Consider setting your Linux servers to reboot on kernel problems

January 23, 2019

As I sort of mentioned when I wrote about things you can do to make your Linux servers reboot on kernel problems, the Linux kernel normally doesn't reboot if it hits kernel problems. Problems like OOPSes and RCU stalls generally kill some processes and try to continue on; more serious issues cause panics, which freeze the machine entirely.

If your goal is to debug kernel problems, this is great because it preserves as much of the evidence as possible (although you probably also want things like a serial console or at least netconsole, to capture those kernel crash messages). If your goal is to have your servers running, it is perhaps not as attractive; you may quite reasonably care more about returning them to service as soon as possible than trying to collect evidence for a bug report to your distribution.

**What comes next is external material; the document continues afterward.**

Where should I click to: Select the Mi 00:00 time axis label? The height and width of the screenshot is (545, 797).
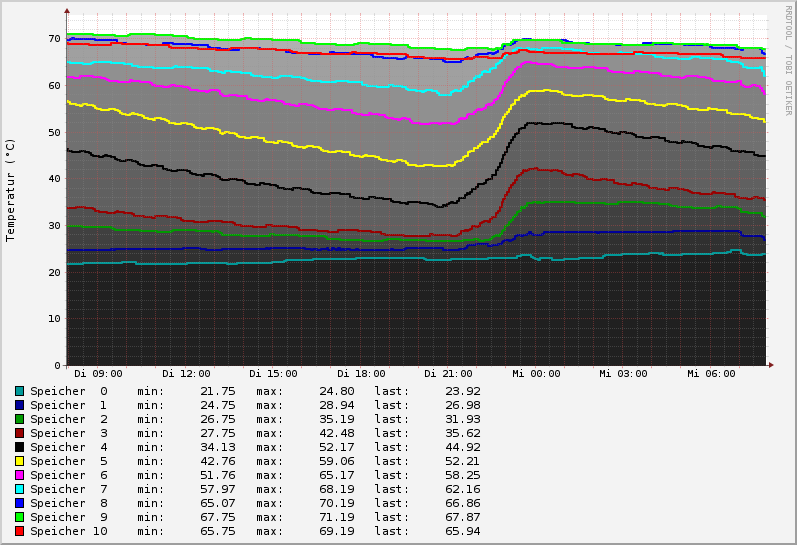click(x=536, y=374)

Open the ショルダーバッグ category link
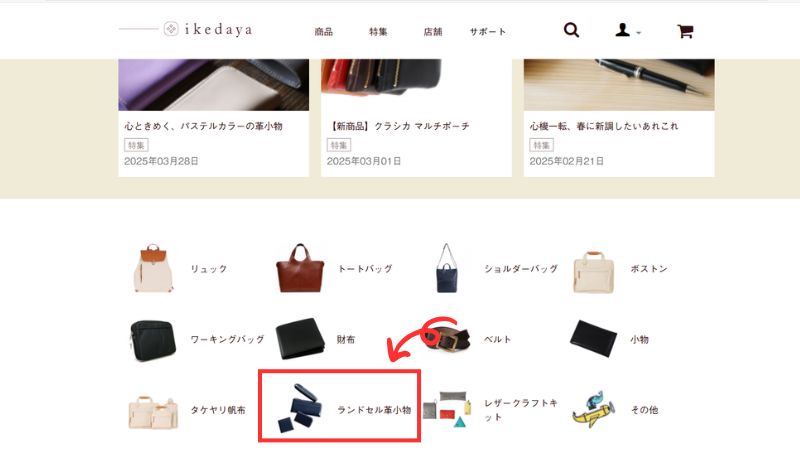[521, 268]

(Even if you do care about collecting information for a bug report, there are probably better ways than letting the machine sit there. Future kernels will have a kernel sysctl called panic_print to let you dump out as much information in the initial report as possible, which you can preserve through your console server system, and in general there is Kdump (also). In theory netconsole might also let you capture the initial messages, but I don't trust it half as much as I do a serial console.)

My view is that most people today are in the second situation, where there's very little you're going to do with a crashed server except reboot or power cycle it to get it back into service. If this is so, you might as well cut out the manual work by configuring your servers to reboot on kernel problems, at least as their initial default settings. You do want to wait just a little bit after an OOPS to reboot, in the hopes that maybe the kernel OOPS message will be successfully written to disk or transmitted off to your central syslog server, but that's it; after at most 60 seconds or so, you should reboot.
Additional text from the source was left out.